Task →
Starting with the line that contains "Task: Select the 完成 step label", repeat exactly every line through the last one in the records below, and leave out the pictures.

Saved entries
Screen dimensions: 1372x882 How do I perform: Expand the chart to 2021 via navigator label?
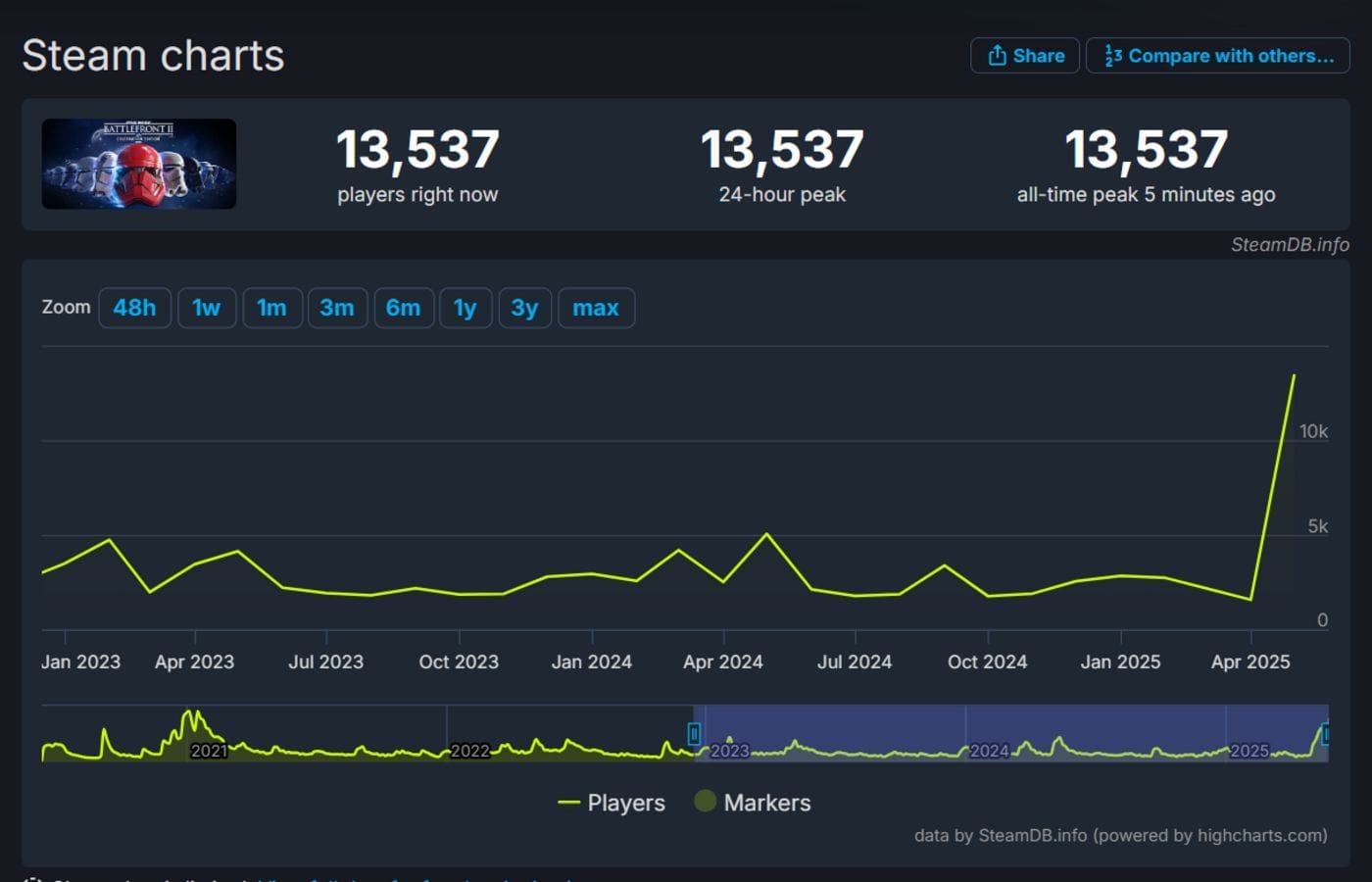[x=209, y=751]
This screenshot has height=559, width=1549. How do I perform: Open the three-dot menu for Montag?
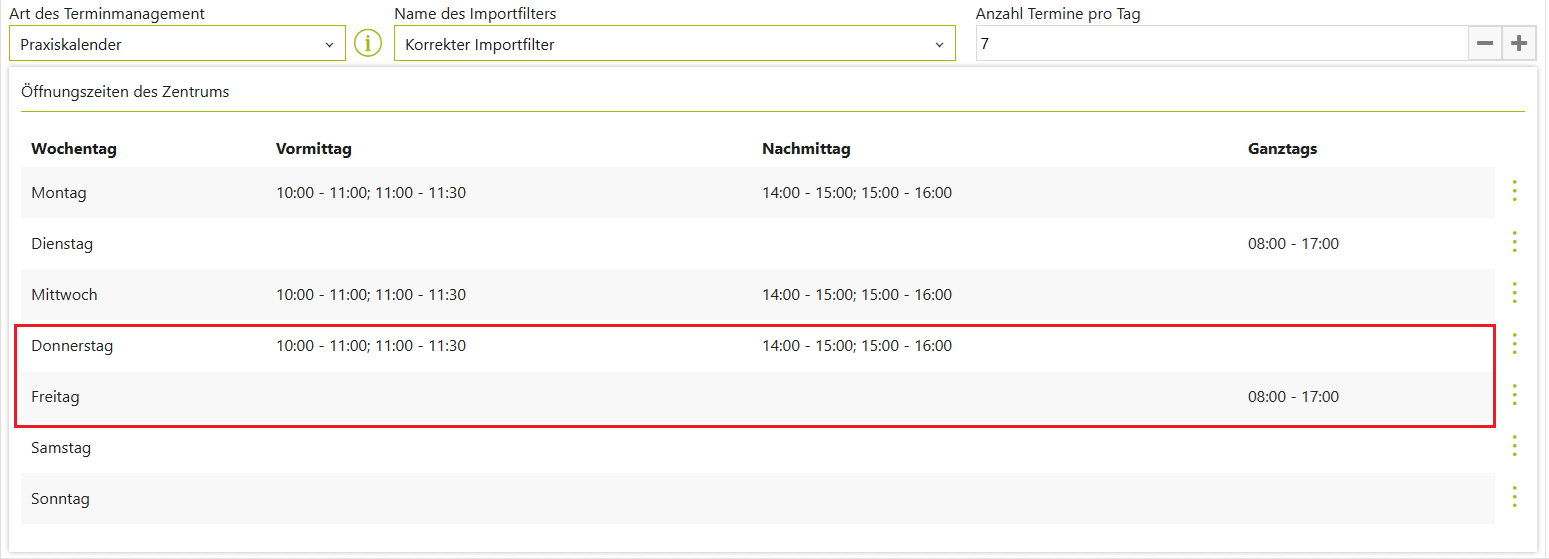pyautogui.click(x=1514, y=191)
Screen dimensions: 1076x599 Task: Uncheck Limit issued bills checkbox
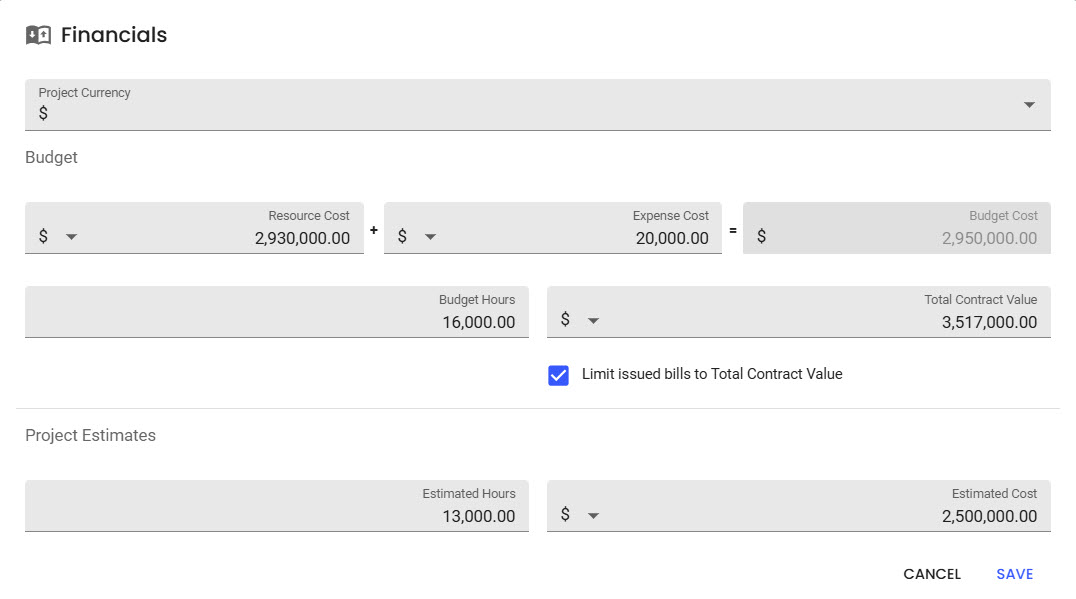[x=558, y=375]
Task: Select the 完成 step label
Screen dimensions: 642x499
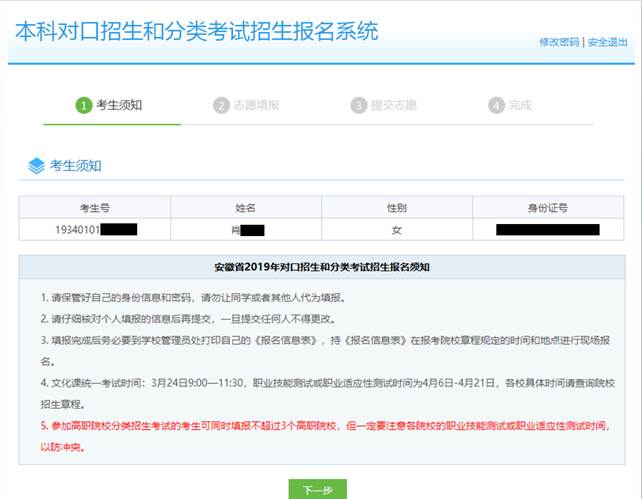Action: (520, 105)
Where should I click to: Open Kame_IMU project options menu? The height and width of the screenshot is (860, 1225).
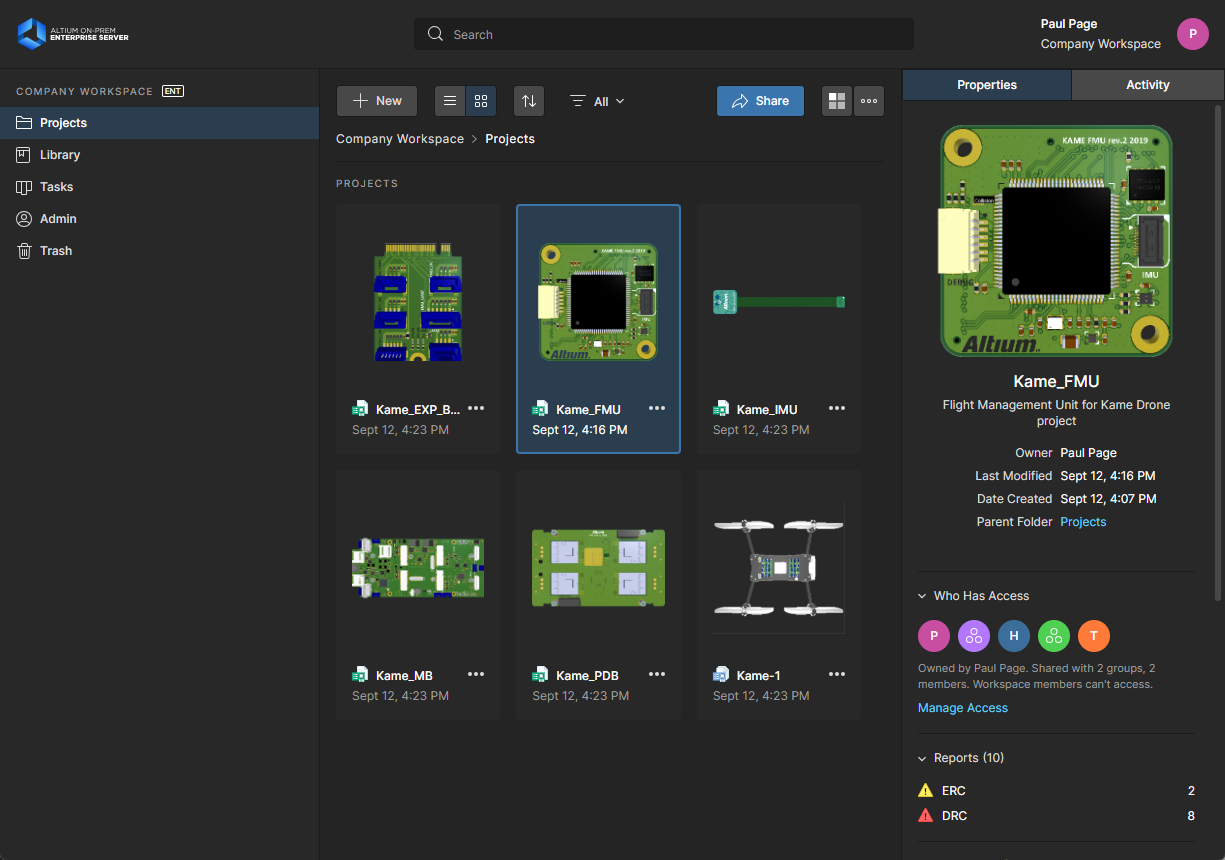click(x=837, y=408)
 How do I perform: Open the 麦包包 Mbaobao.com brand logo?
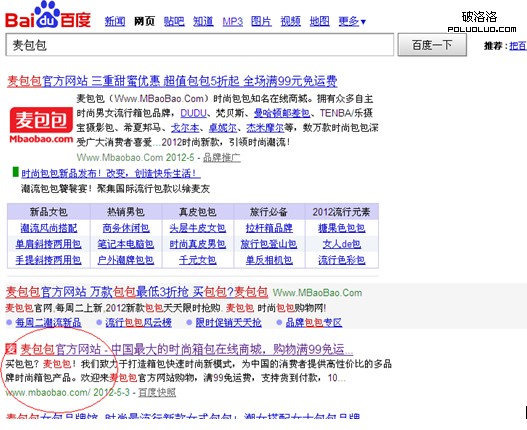pos(41,125)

Output for this task →
Task: Select the 完成 step label
Screen dimensions: 642x499
Action: (520, 105)
Where should I click to: Open Kame_IMU project options menu? The height and width of the screenshot is (860, 1225).
click(x=837, y=408)
 How do I perform: Open the 麦包包 Mbaobao.com brand logo?
pos(41,125)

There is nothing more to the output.